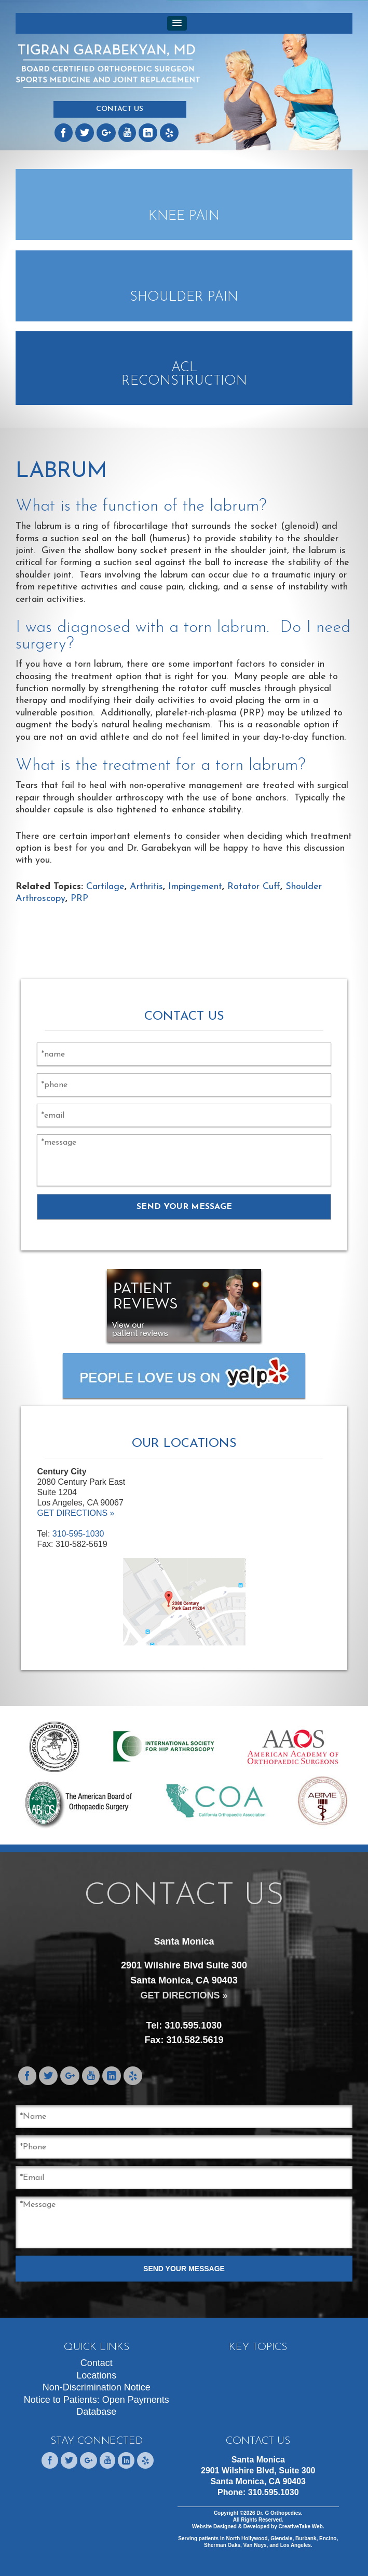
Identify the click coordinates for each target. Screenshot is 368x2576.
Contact (96, 2363)
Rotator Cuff (253, 887)
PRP (79, 899)
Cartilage (105, 887)
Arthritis (146, 887)
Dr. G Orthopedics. (279, 2513)
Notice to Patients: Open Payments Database (96, 2406)
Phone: (258, 2492)
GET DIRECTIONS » (75, 1513)
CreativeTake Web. (301, 2526)
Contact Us (119, 109)
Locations (96, 2375)
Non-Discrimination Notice (97, 2387)
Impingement (195, 887)
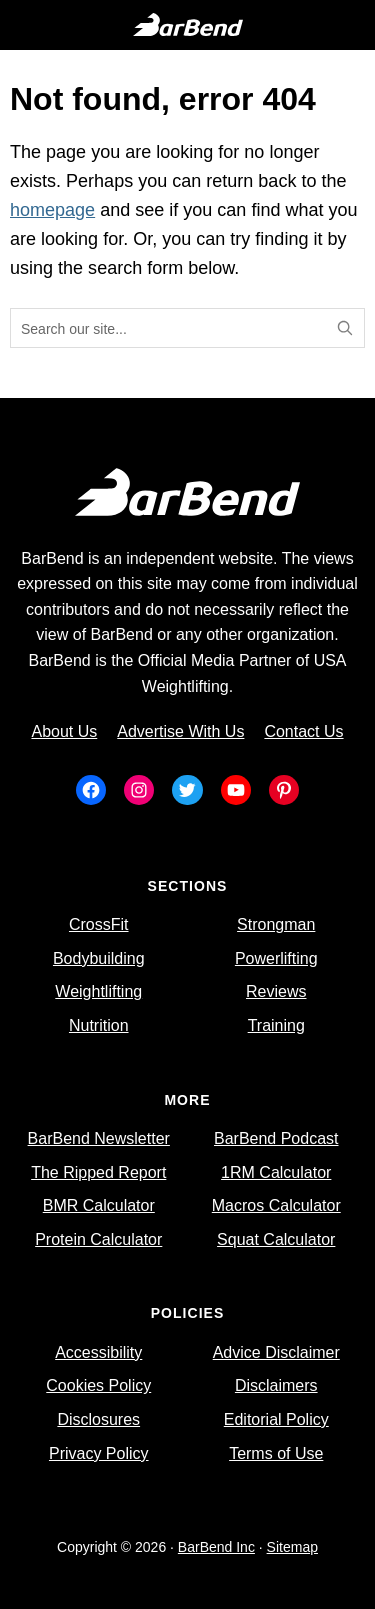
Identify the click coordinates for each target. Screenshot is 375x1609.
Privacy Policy (99, 1453)
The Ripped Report (98, 1172)
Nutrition (99, 1025)
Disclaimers (276, 1385)
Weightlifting (98, 991)
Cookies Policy (98, 1385)
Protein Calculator (98, 1239)
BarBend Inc (216, 1547)
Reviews (276, 991)
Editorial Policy (276, 1419)
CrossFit (99, 924)
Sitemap (292, 1547)
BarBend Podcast (276, 1138)
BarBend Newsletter (99, 1138)
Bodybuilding (99, 958)
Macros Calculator (276, 1205)
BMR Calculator (99, 1205)
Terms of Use (276, 1453)
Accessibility (98, 1352)
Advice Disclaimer (276, 1352)
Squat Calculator (276, 1239)
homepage (52, 210)
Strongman (276, 924)
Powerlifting (276, 958)
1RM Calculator (276, 1172)
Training (276, 1025)
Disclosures (98, 1419)
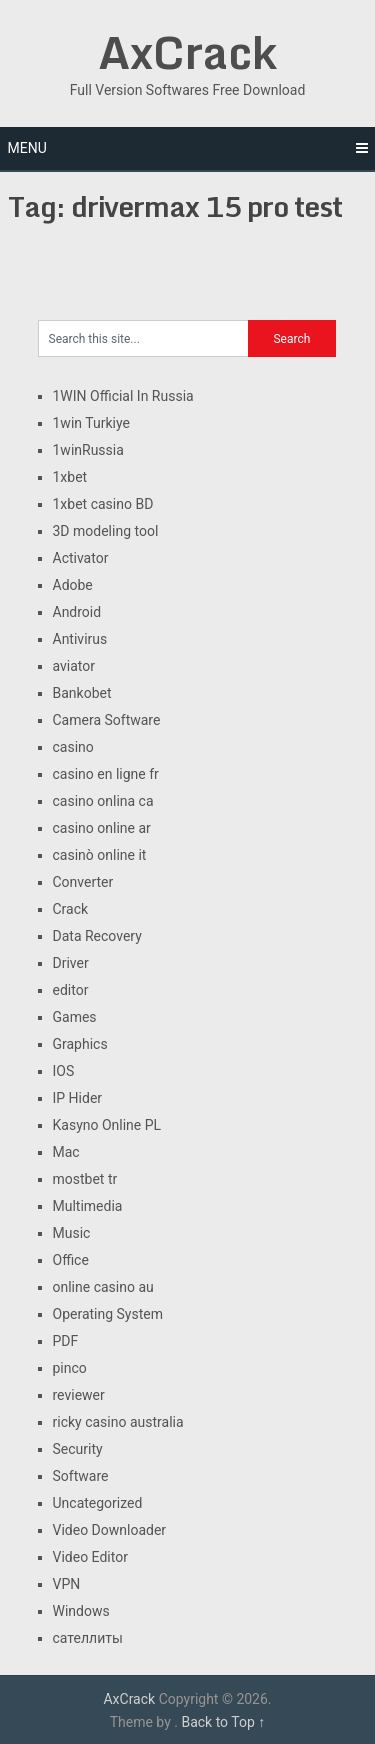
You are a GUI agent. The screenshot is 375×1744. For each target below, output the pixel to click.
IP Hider (78, 1098)
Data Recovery (97, 936)
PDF (66, 1341)
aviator (74, 666)
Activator (81, 558)
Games (75, 1017)
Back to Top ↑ (223, 1722)
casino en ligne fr (106, 774)
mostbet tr (85, 1179)
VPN (67, 1584)
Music (72, 1233)
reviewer (79, 1395)
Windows (81, 1611)
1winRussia (88, 450)
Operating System (108, 1314)
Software (81, 1476)
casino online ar (102, 828)
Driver (71, 963)
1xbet (70, 477)
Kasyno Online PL (107, 1125)
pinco (70, 1368)
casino (73, 747)
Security (78, 1449)
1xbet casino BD (103, 504)
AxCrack (187, 52)
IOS (64, 1071)
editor (71, 990)
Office (71, 1260)
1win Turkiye (91, 423)
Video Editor (90, 1557)
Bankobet (82, 693)
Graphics (80, 1044)
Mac (66, 1152)
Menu (27, 148)
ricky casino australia (118, 1422)
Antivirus (80, 639)
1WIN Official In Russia (123, 396)
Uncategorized (98, 1503)
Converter (83, 882)
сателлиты (88, 1638)
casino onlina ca (103, 801)
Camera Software (107, 720)
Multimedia (88, 1206)
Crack (71, 909)
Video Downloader (110, 1530)
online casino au (103, 1287)
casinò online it (100, 855)
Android (77, 612)
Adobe (73, 585)
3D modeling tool (106, 531)
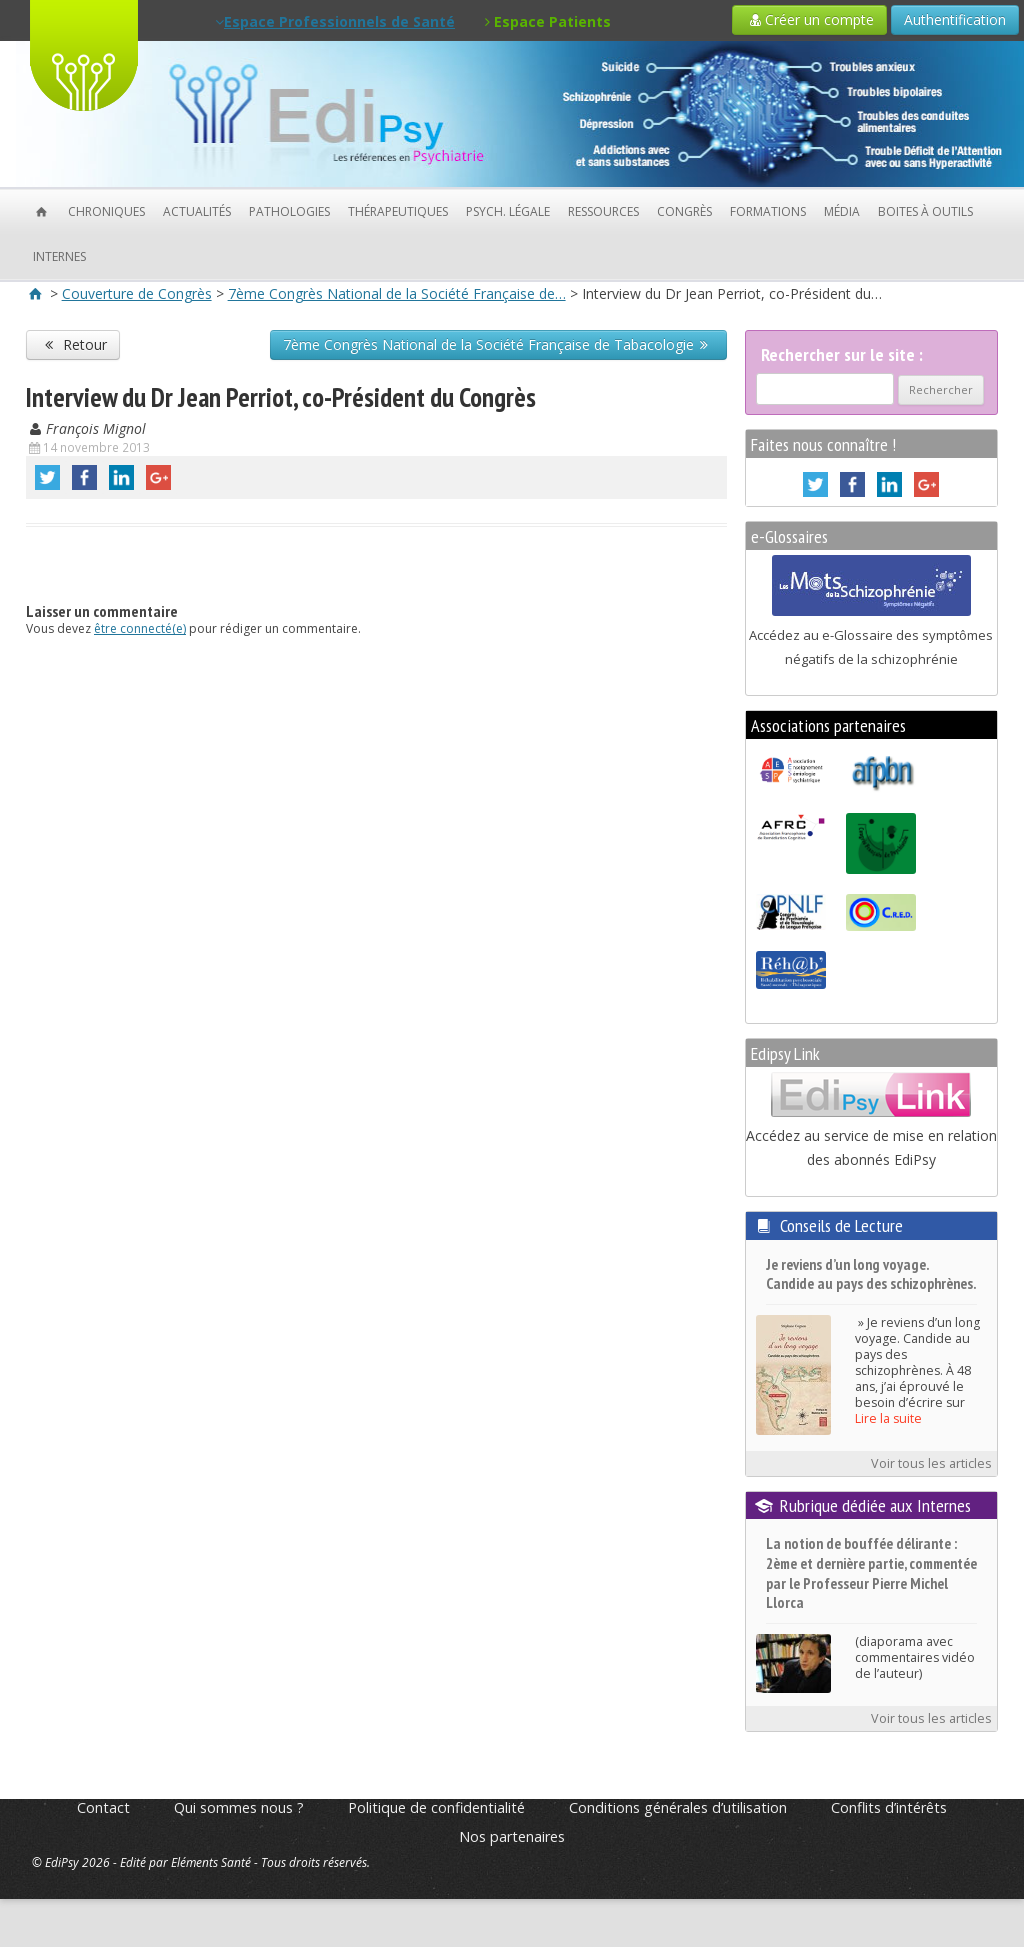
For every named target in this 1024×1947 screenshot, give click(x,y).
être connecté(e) (140, 628)
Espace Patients (548, 21)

--- GOAL OF THE EXERCISE ---
Only the lines from the top of the data through the line with "CreativeTake Web. (301, 2526)" should be quoted, exactly and with both ends kept; skip the pictures.

--- OUTPUT ---
Identify the click coordinates for each target. Screenshot is 368x2576.
Contact (96, 2363)
Rotator Cuff (253, 887)
PRP (79, 899)
Cartilage (105, 887)
Arthritis (146, 887)
Dr. G Orthopedics. (279, 2513)
Notice to Patients: Open Payments Database (96, 2406)
Phone: (258, 2492)
GET DIRECTIONS » (75, 1513)
CreativeTake Web. (301, 2526)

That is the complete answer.